Will he understand that one day soon, or will the Canadiens lose patience with him first? Time will tell. He still has some value on the trade market because he’s under contract for a couple more seasons and he’s not that far removed from a 30 goals’ season. Let’s hope for the Canadiens that he finds his game as they need offense and Galchenyuk would go a long way in providing just that.
While Mikhail Sergachev is making a name for himself in Tampa Bay, Jonathan Drouin is battling through injuries and trying to learn a new position as a NHL centre. Bergevin’s failure, this past summer, was to be unable to address the team’s biggest need: a true top-end centre.

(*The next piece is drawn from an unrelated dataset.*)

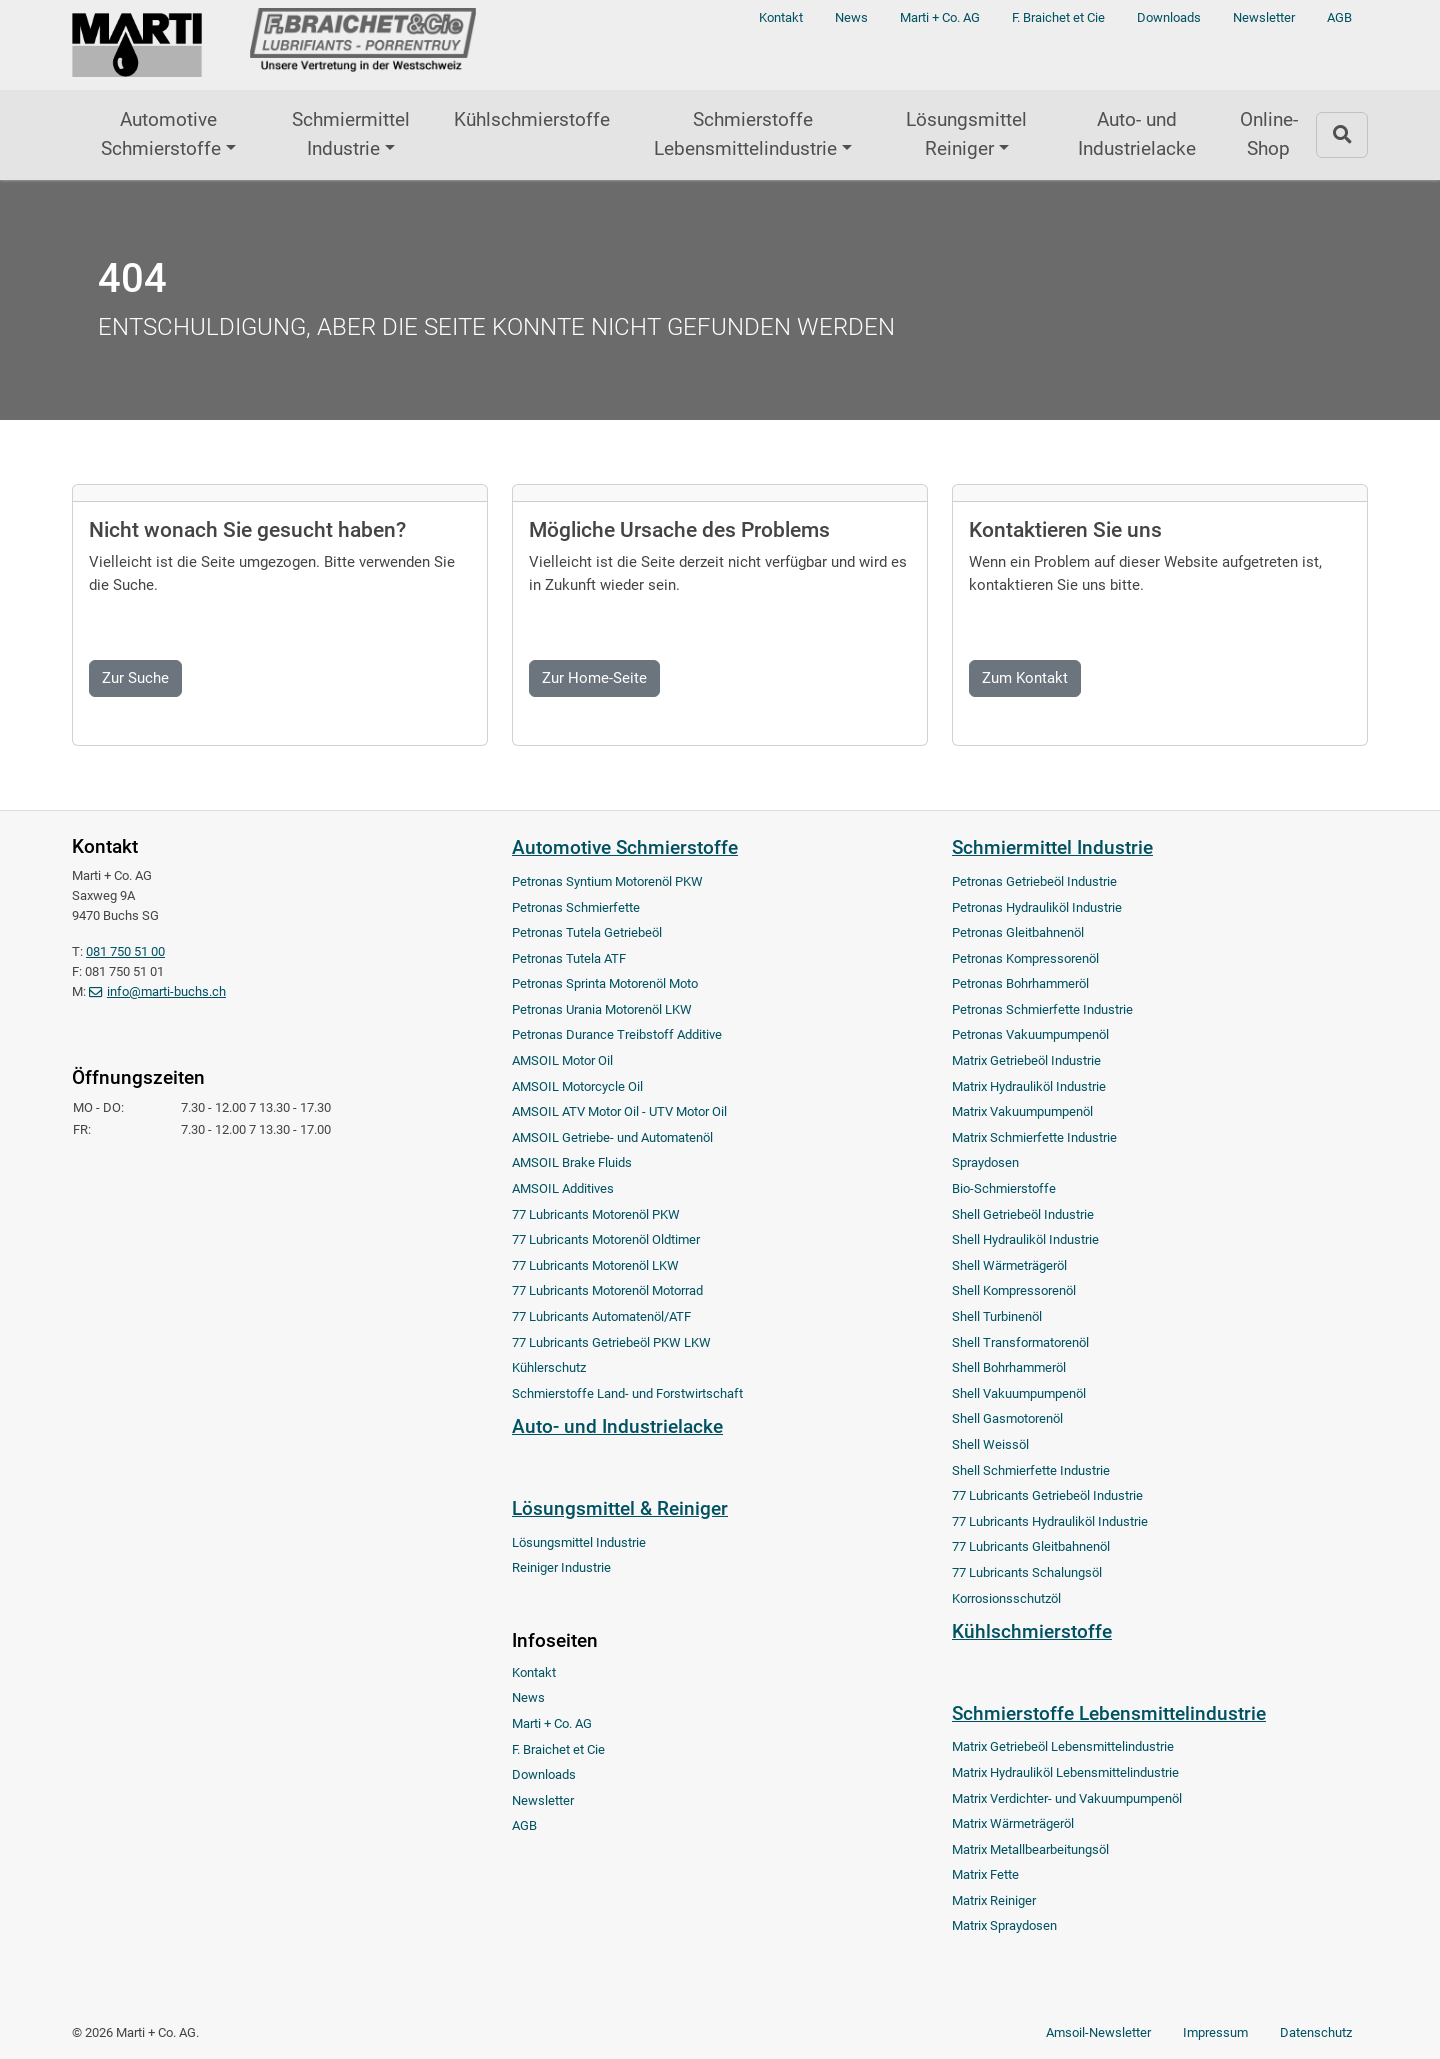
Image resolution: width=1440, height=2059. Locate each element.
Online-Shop (1269, 134)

Drouin has been good under the circumstance but as it stands today, it looks like the Lightning has the upper hand on this deal. But be careful folks, don’t jump to conclusions too soon. At 14:55 minutes per game, Sergachev is sixth amongst Tampa’s defensemen in ice time, with 1:50 of which coming on the powerplay. Ten (10) of his 21 points also came on the powerplay so that doesn’t (yet) speak of a top-pairing defenseman, folks.
The support cast for both players is also quite different. Put Drouin with the Lightning and Sergachev with the Canadiens and it’s pretty safe to say that the numbers wouldn’t be anywhere close to what they are right now and that, for both players. Let’s give it a couple of years before jumping to that conclusion, shall we? In the meantime… Go Habs Go!!!